Frunce el ceño y se inclina para mirarme de cerca.

– ¿A Palestina?

– Sí.

Esboza una mueca y se vuelve hacia los policías que nos observan de reojo.

– Creía que habías solucionado ese problema.

– Yo también lo creía.

– ¿Y qué te ha hecho cambiar de opinión?

– Digamos que es un asunto de honor.

– El tuyo está intacto, Amín. No podemos culparnos del daño que nos infligen, sino sólo del que infligimos a los demás.

– Resulta difícil tragarse eso.

– Nadie te obliga.

– Ahí es donde te equivocas.

Naveed se sujeta el mentón entre el índice y el pulgar y me mira encogiendo las cejas. No me imagina en Palestina con mi depresión a cuestas y busca una manera sutil de disuadirme.
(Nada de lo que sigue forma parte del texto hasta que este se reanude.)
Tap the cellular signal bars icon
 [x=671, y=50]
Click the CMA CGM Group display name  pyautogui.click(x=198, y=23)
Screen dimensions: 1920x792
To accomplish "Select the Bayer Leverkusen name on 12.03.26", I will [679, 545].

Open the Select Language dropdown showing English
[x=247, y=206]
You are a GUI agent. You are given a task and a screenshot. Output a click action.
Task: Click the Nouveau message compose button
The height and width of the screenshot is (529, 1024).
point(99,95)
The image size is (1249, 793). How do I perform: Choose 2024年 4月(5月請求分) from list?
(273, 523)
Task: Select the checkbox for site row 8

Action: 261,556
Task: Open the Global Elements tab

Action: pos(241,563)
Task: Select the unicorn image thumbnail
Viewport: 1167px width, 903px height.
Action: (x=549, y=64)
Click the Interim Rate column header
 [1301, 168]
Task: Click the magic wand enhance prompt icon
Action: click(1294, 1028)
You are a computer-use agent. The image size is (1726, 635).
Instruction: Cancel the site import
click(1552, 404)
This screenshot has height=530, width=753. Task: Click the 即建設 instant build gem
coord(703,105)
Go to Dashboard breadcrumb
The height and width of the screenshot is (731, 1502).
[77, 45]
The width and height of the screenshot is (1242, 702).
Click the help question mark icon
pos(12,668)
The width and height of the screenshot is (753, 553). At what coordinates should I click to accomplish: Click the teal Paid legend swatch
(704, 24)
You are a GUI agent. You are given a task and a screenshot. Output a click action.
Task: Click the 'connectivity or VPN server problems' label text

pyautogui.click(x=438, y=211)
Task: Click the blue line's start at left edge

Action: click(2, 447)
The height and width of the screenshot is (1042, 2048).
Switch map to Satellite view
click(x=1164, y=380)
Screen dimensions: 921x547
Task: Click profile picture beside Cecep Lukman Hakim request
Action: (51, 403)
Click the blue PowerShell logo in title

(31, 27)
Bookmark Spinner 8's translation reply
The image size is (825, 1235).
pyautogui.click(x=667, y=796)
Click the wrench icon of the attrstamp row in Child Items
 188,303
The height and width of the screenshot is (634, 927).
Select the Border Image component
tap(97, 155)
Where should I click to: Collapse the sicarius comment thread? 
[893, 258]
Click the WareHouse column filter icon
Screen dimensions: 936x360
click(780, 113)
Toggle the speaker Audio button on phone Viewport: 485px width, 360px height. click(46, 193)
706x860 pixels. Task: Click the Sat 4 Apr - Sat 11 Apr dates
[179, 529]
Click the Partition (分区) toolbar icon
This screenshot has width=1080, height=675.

– No creo que sea una buena idea -dice ya sin argumentos.

– No se me ocurre otra.

– ¿Dónde quieres ir exactamente?

– A Yenín.

– La ciudad está en estado de sitio -me previene.

– Yo también… No has contestado a mi pregunta. ¿Puedo contar contigo?

– Supongo que nada te hará recapacitar.

– ¿De qué me hablas?… ¿Puedo contar contigo, sí o no?

Se siente a la vez molesto y afligido.